If you love stories of strong, fearless women, their relationships to each other and family, the depiction of their path, stumbling blocks and successes, you will love this book. Lisa See gives us wonderful characters living amid a terrible yet fascinating history.
The Island of Sea Women is as exquisite in its rendering as it is heartbreaking in its storyline. Set over the course of seven decades it follows the lives of Young-sook and Mi-ja, best friends from Jeju, an island province of South Korea. Young-sook’s future as a haenyeo, a member of her area’s diving collective is guaranteed by her lineage. Mi-ja on the other hand is the orphaned daughter of a Japanese collaborator (Jeju was occupied by Japan for much of the beginning of the Twentieth Century) and as such tainted by default and ostracised by the village.
They meet as children when of course neither status nor heritage matters. Thanks to Young-sook’s mother being chief of their collective Mi-ja is granted an opportunity to dive and the other haenyeo have no choice but to accept it. Jeju’s matrifocal culture is steeped in traditions and beliefs.
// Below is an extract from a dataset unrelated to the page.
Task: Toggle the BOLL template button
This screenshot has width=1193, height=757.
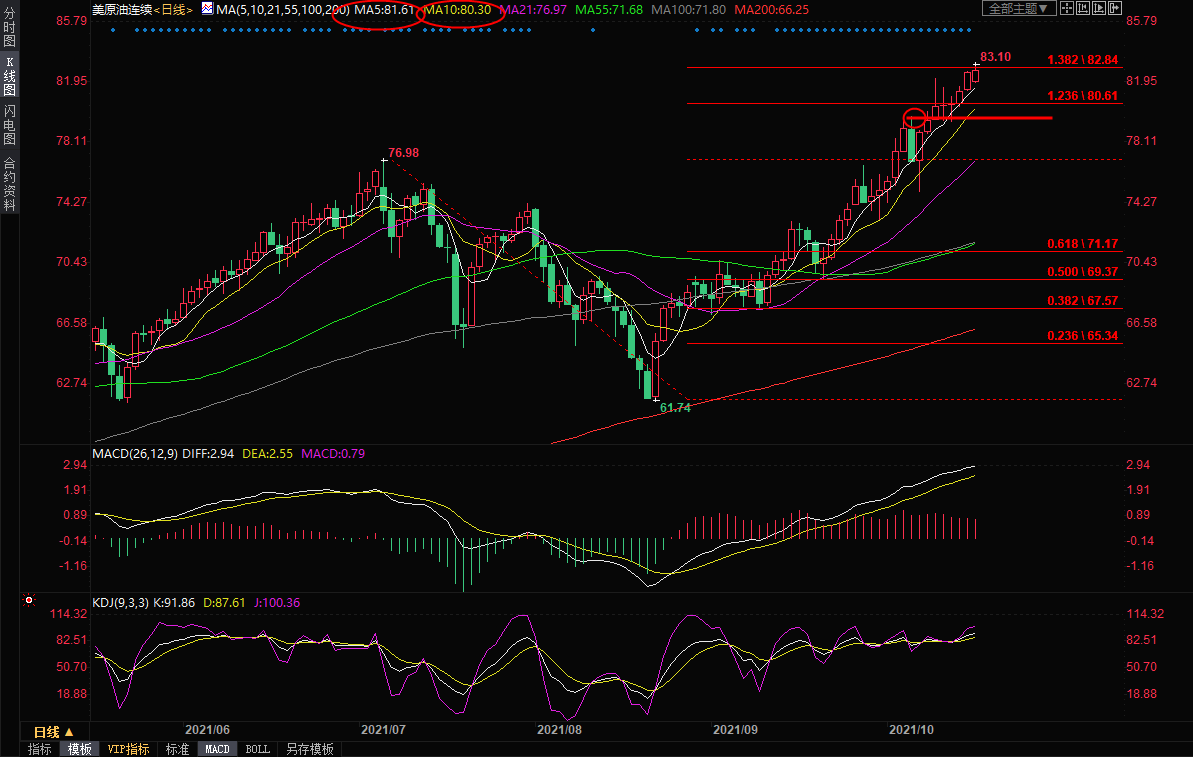Action: (257, 749)
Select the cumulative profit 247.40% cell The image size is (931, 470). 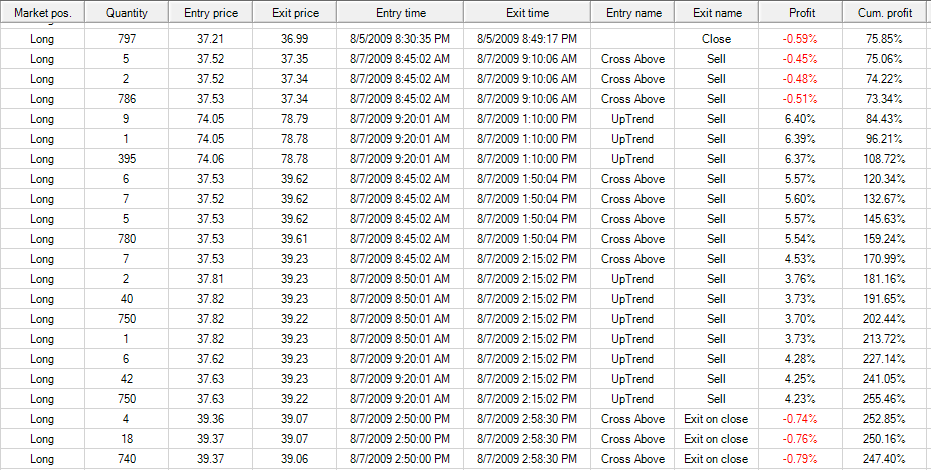coord(882,459)
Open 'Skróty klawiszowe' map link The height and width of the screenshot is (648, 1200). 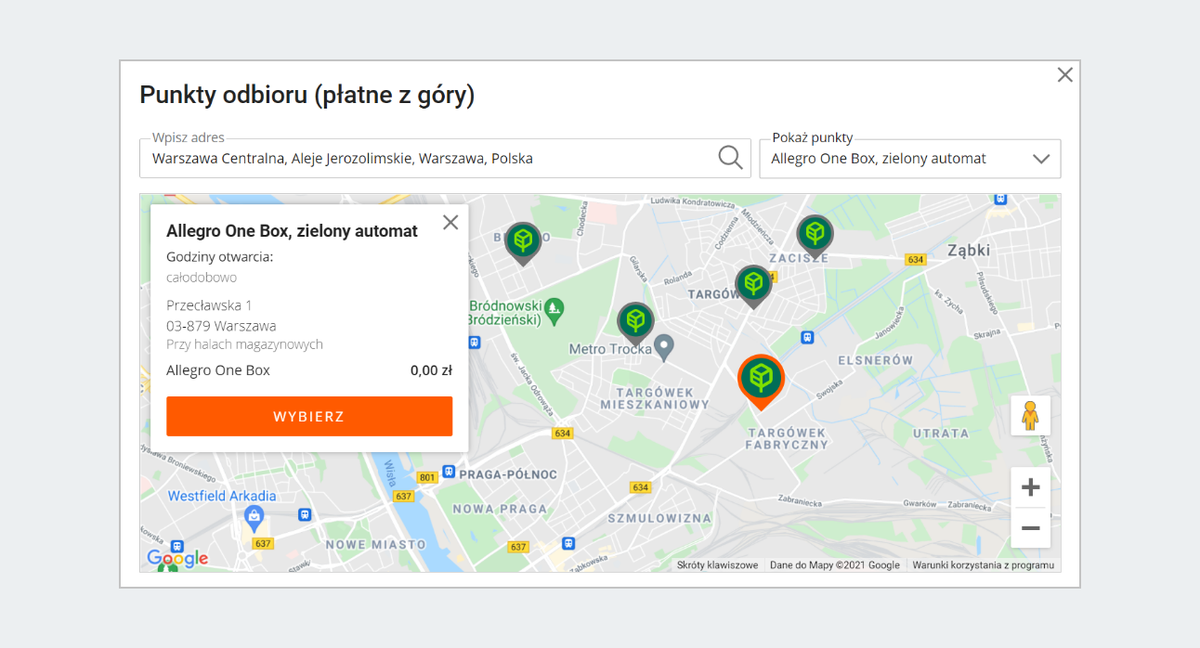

The depiction of customs and ceremonies utterly enthralled me and led me to marvel at the massive differences in cultures and yet also think about the common thread linking so many women – that of family and motherhood.
I quickly became attached to both Young-sook and Mi-ja, so different but so incredibly dedicated to one another. The girls live in a time of colossal change, they are fated to navigate life against the backdrop of horrifying events as the Second World War and its aftermath rages close by and rends the region apart. The milestones of life – marriage, babies, work, death of loved ones take place in spite of the upheavals but are by no means unaffected.
You will cry and feel heartsore. You will grit your teeth and knit your brows as you keep pace with Young-sook and Mi-ja. You will will them on. You will find yourself researching the history, in awe of the facts and of your ignorance. You will put a visit to Jeju on your bucket list. You will miss the book once you read the final page.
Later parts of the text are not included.